Sul finire del 2003, un giovane centrocampista svedese, con la sua valigia pregna del sogno di diventare un campione, fece il suo ingresso carico di emozioni ad Appiano Gentile, voluto fortemente dall’Inter che superò la concorrenza di Ajax e Chelsea.
Del resto un giovane talentuoso val bene qualche sacrificio.
Il suo nome, rimasto sconosciuto al grande pubblico è Martin Bengtsson.
Molte presenze nella forte Primavera nerazzurra, poco meno di un’ora di gioco nel prestigioso Torneo di Viareggio e persino qualche convocazione insieme alla Prima squadra.
Da allora più niente. Ma fin qui nulla di strano: non è stato il primo nè sarà l’ultimo giovane baldanzoso a sparire dalla scena calcistica.

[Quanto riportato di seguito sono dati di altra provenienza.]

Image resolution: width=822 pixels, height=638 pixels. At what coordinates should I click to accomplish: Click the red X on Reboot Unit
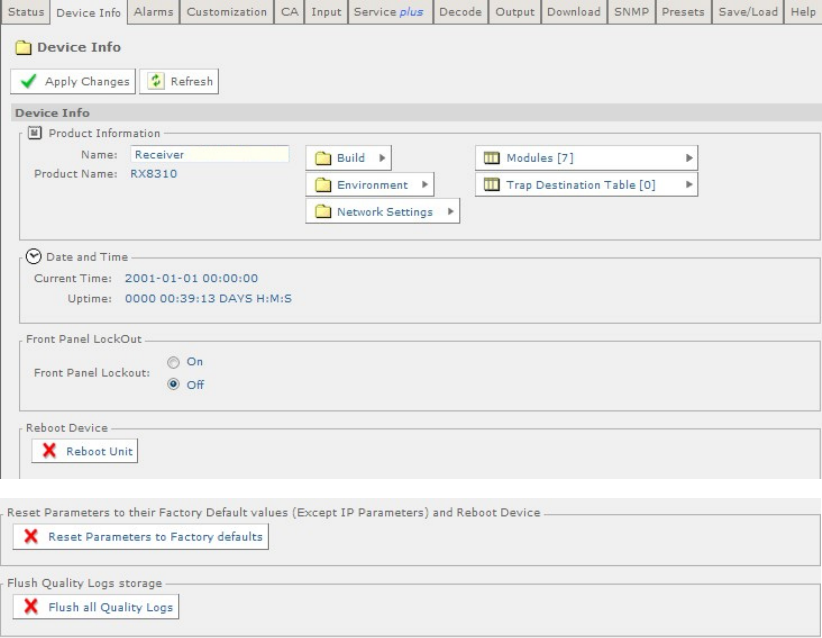click(x=49, y=451)
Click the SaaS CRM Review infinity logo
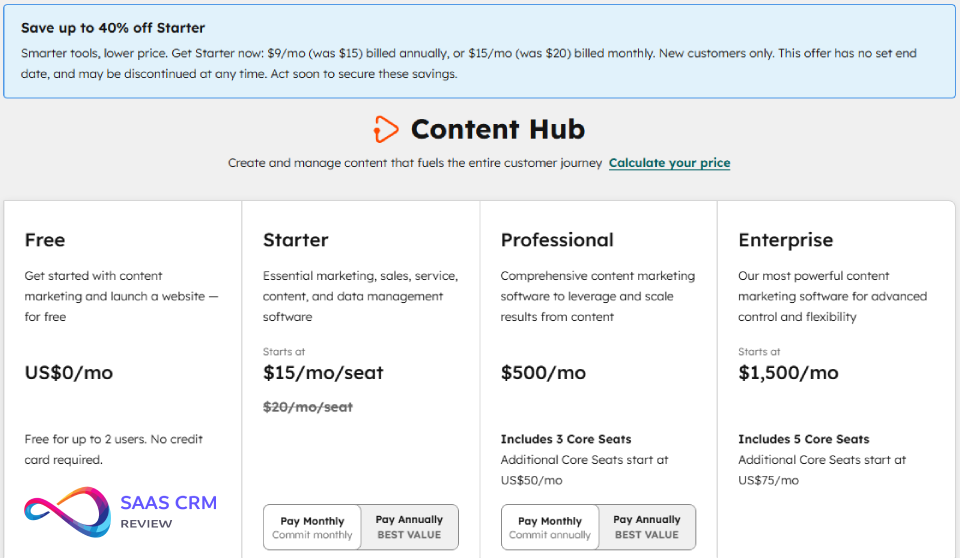Image resolution: width=960 pixels, height=558 pixels. tap(67, 511)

“Uno su mille ce la fa”, intonava un famoso successo.
Quello che rende singolare la storia del giovane scandivano è la decisione, anche in questo caso non troppo originale, di pubblicare un libro di “memorie” che ha fatto molto discutere dalle sue parti.
Il titolo? “I skuggan av San Siro”, ovvero “Nell’ombra di San Siro“.

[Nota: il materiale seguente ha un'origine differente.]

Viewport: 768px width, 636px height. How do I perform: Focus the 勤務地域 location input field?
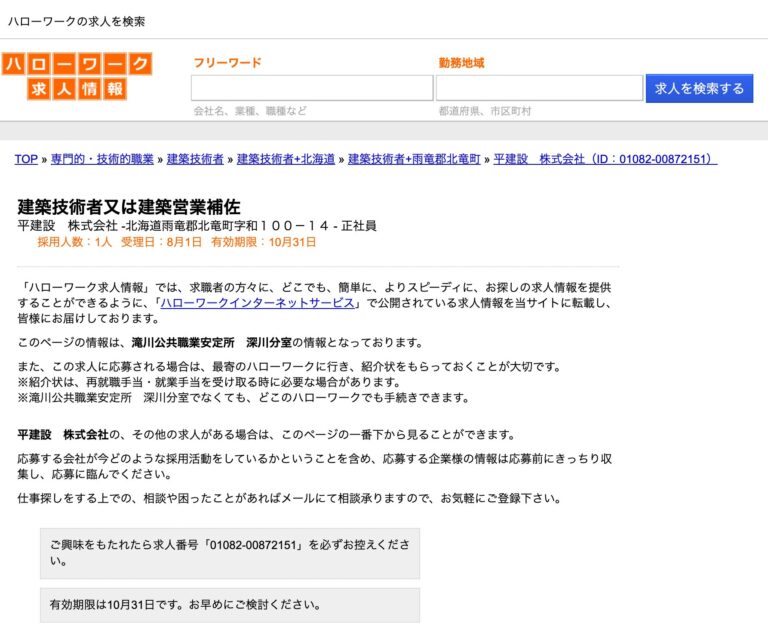(x=539, y=88)
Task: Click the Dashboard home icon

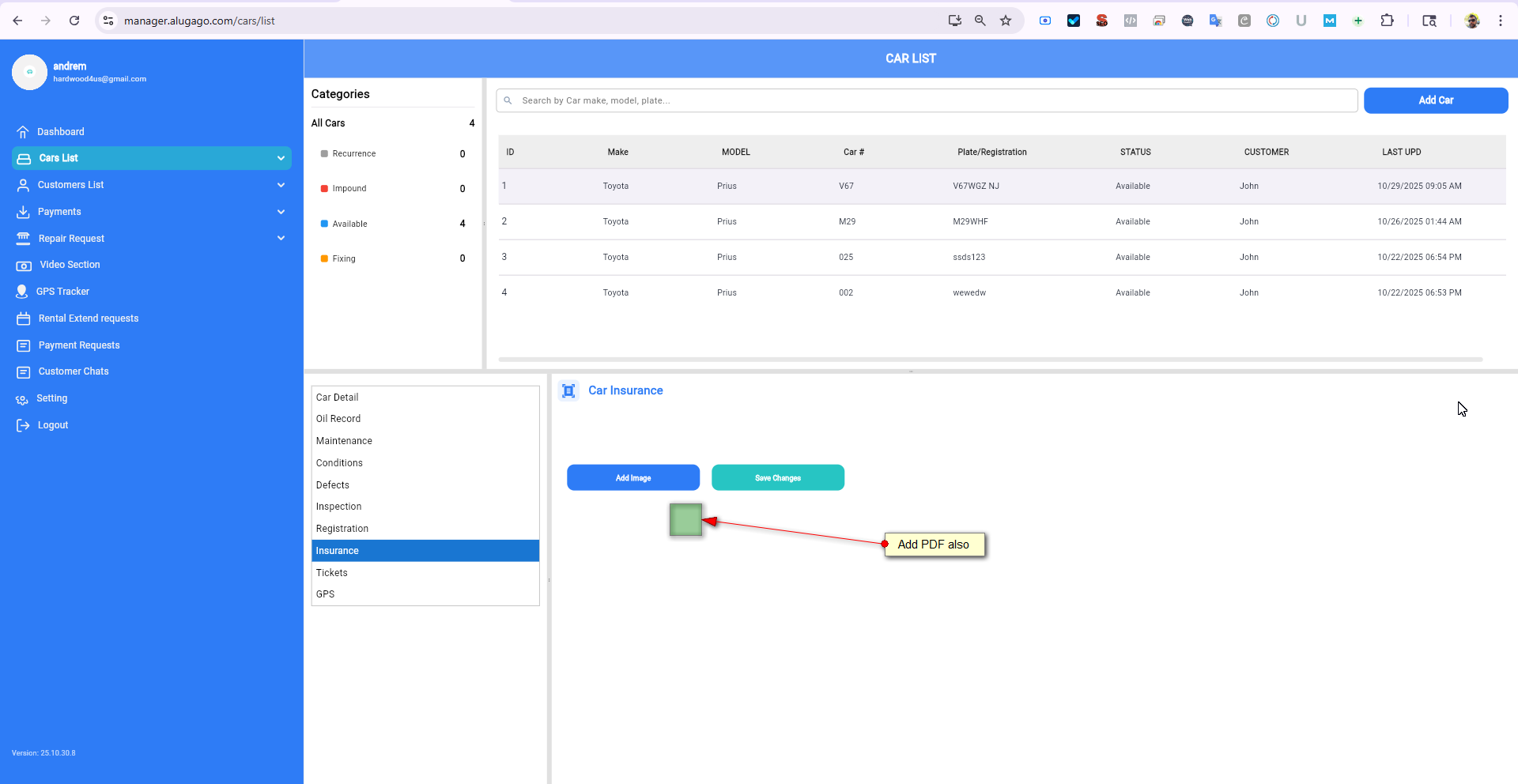Action: (x=23, y=132)
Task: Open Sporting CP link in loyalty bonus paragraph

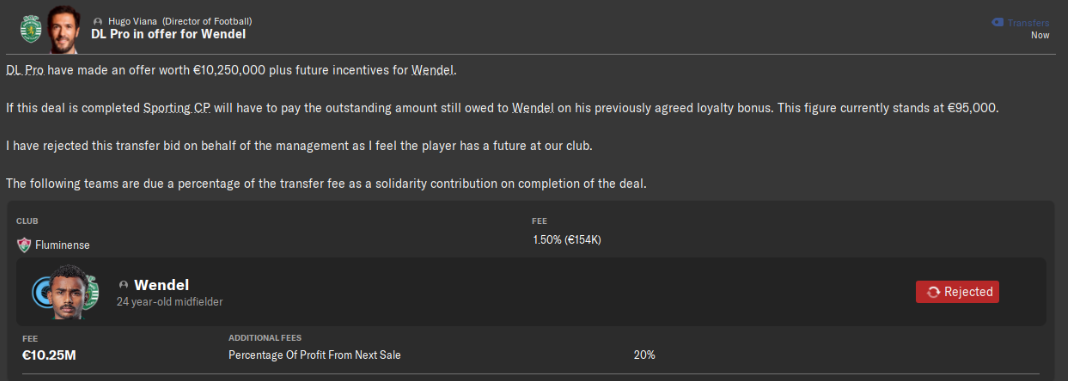Action: (x=177, y=108)
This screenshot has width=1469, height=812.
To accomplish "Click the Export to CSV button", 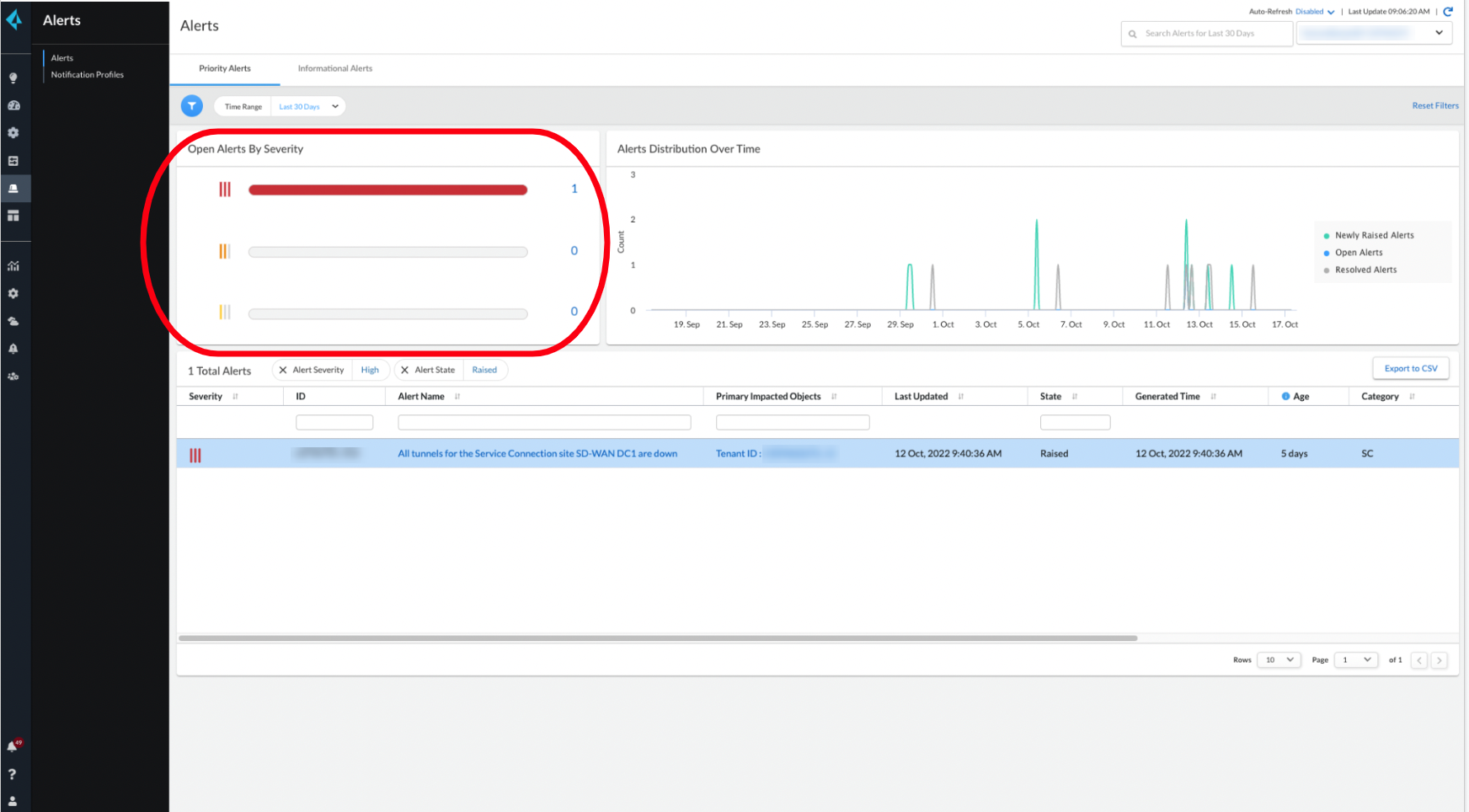I will click(x=1410, y=369).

Si tratta di una cronaca shock dei 9 mesi trascorsi in nerazzurro tra overdose di droga, alcool, dipendenza sessuale, crisi d’identità: periodo culminato con un tentativo di suicidio (tagliandosi le vene in doccia), il ricovero nel reparto psichiatria di un ospedale milanese ed il ritorno a casa.
Nel libro, Bengtsson critica duramente l’ambiente del football e il trattamento che i grandi club riservano ai giovani talenti, usati come fossero robot senza cuore: “Non voglio aver più nulla a che fare con il calcio, è un capitolo chiuso della mia vita: non lo guarderò mai più, neanche in tv.”

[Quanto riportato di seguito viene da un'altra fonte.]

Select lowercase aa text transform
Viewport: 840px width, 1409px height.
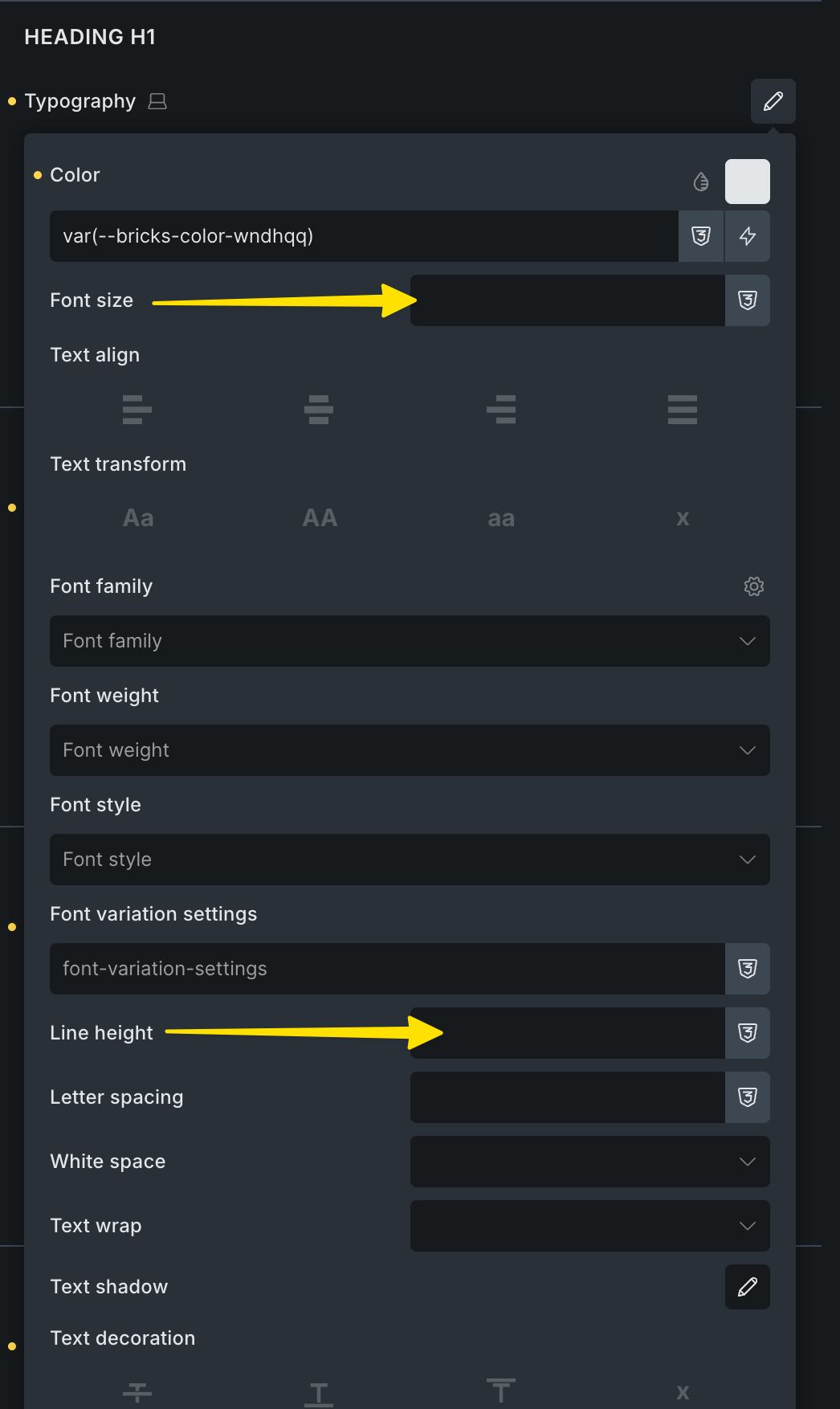click(501, 518)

Sicuramente questo è un caso estremo. Ci rifiutiamo di credere che sia la norma.
Probabilmente si tratta anche di un ragazzo forse dalla personalità fragile, che si è lasciato trasportare dagli eventi.
Però sicuramente è un’esperienza che fa riflettere. C’è ormai ben poco di ludico nel mondo del calcio.
E se non si è abbastanza forti si corre il rischio di esserne travolti.